• **Task description**:
Repeat the lines of the data that follow, please, starting at the first and stopping after the one with "The width and height of the screenshot is (1568, 715).".
*** Opening Records for the exercise ***
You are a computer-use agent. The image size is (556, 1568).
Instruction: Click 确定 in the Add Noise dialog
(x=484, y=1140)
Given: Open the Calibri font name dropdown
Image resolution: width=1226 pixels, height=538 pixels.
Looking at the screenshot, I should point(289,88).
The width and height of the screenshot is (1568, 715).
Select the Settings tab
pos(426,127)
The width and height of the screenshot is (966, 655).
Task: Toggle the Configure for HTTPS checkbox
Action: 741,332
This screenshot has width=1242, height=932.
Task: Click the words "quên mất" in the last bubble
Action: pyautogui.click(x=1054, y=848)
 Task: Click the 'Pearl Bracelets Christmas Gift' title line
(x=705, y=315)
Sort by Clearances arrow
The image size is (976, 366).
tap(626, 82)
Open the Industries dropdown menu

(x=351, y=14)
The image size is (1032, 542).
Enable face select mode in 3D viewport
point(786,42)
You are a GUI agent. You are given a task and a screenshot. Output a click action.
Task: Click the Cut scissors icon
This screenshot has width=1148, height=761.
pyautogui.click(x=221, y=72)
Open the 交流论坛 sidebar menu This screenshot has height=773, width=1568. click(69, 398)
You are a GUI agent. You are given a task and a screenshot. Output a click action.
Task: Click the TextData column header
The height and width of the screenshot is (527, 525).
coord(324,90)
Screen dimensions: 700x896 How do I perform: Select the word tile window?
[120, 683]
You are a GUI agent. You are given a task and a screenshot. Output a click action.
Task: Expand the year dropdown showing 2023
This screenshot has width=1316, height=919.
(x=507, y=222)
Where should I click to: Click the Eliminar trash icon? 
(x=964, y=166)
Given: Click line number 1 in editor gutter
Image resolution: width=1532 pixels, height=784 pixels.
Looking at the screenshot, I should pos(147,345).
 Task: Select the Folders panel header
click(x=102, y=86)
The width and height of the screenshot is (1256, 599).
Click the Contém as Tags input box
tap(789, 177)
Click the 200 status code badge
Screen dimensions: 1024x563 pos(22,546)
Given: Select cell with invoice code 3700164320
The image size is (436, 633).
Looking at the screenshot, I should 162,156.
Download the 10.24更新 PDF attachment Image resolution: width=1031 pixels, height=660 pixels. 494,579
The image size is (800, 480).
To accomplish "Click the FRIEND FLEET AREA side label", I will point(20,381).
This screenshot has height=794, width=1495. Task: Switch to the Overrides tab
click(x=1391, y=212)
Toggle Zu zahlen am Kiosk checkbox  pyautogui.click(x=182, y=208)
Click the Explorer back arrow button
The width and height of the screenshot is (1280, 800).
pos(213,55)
*** Closing Records for the exercise ***
• **Answer section**:
You are a computer-use agent. The image size is (556, 1568).
Instruction: Click 确定 in the Add Noise dialog
(x=484, y=1140)
Given: Open the Calibri font name dropdown
Image resolution: width=1226 pixels, height=538 pixels.
Looking at the screenshot, I should point(289,88).
The width and height of the screenshot is (1568, 715).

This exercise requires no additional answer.